On ECR, we are forced to accept inconsistent cultures: a culture might
value its own advantage, even if it involves inconsistency.
Suppose we take cultural diversity to imply a need for tolerance—
tolerance of a culture with slavery, for instance—and they say
“Right! Don’t be intolerant!”
Then, however, they punish a neighboring culture for, say, its practice
of infanticide. The slavery culture is intolerant while expecting
others to tolerate it.
Can we criticize the slavery culture at least for inconsistency? No, if
ECR is true. Consistency is something we value. If they don’t value it,
it has no value for them. We must simply accept them.

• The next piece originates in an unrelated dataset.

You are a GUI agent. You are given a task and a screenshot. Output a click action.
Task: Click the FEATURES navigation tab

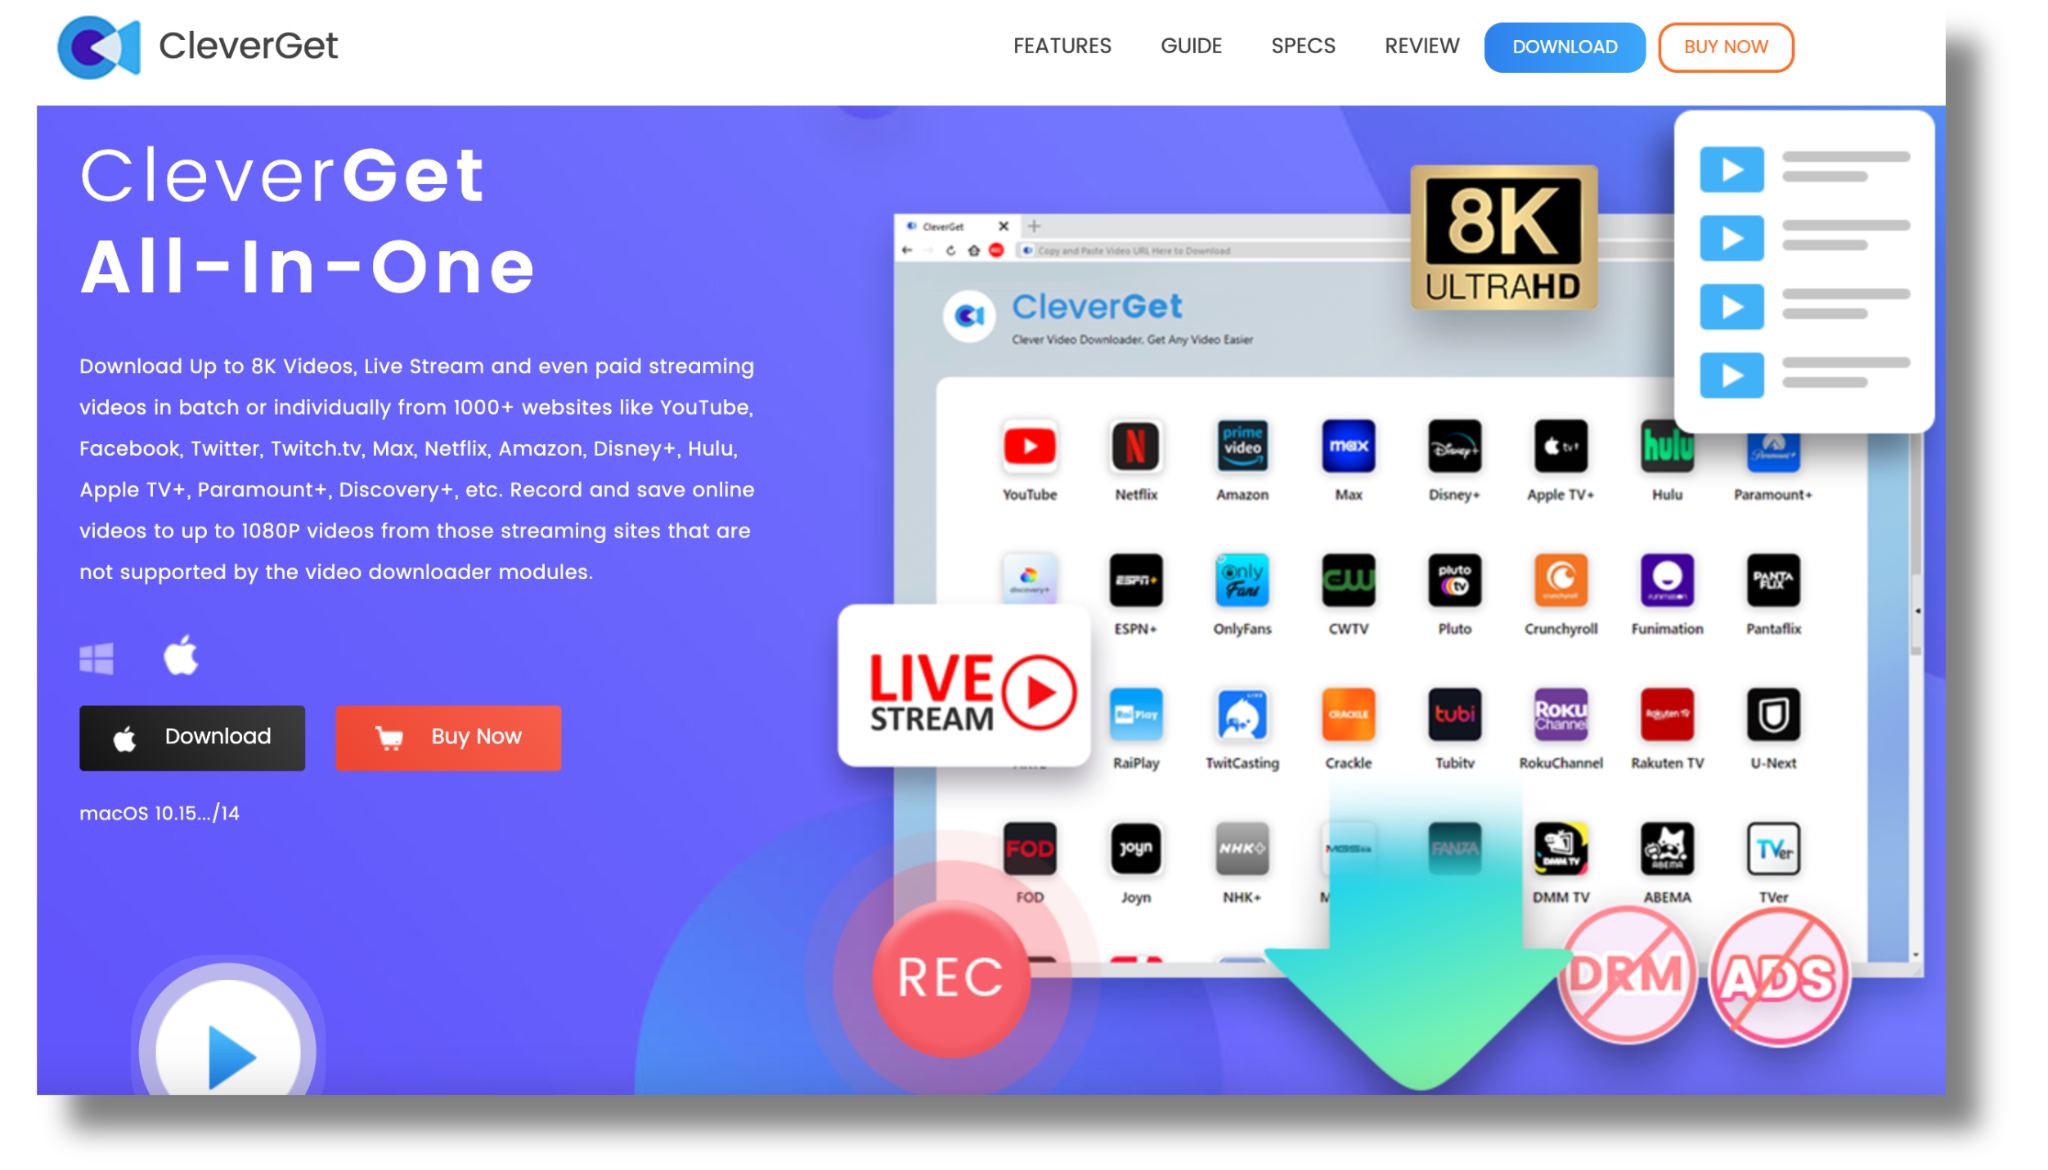[x=1063, y=46]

Criticism 7 – Disagreement Means
Nothing Regarding Matters of Fact
Ethical-Cultural Relativism =df Moral rules are valid only
for the society in which they emerge (or are adopted?),
and it is the society’s approval or disapproval that makes
something right or wrong, respectively.
Since disagreement implies only one view is wrong,
individuals in each culture have every right to believe
they’re right, unless proven to be wrong:
There may be true universal moral standards and some
cultures just mistakenly disagree with them…
• The US had slavery
• South Africa had apartheid
• Nazis had their ‘final solution’
Is it surprising that cultures make moral mistakes?
Virtues of ECR?
Ethical-Cultural Relativism =df Moral rules are valid only
for the society in which they emerge (or are adopted?),
and it is the society’s approval or disapproval that makes
something right or wrong, respectively.
Brannigan ends his discussion of ECR with a list of what he calls its virtues:
 Its claim that cultures are diverse is indisputable
 It reminds us that our own views may be expressions of uncritically accepted
traditions
 It encourages toleration that aids in learning
Is this final “virtue” correct? Does ECR encourage toleration, or does it embolden
cultures to stick to their way of life when others tell them they are wrong? If the
world told the Nazis they were morally right (by definition!), so long as they all
approve of themselves and their actions, would that have made them more
tolerant of Jews?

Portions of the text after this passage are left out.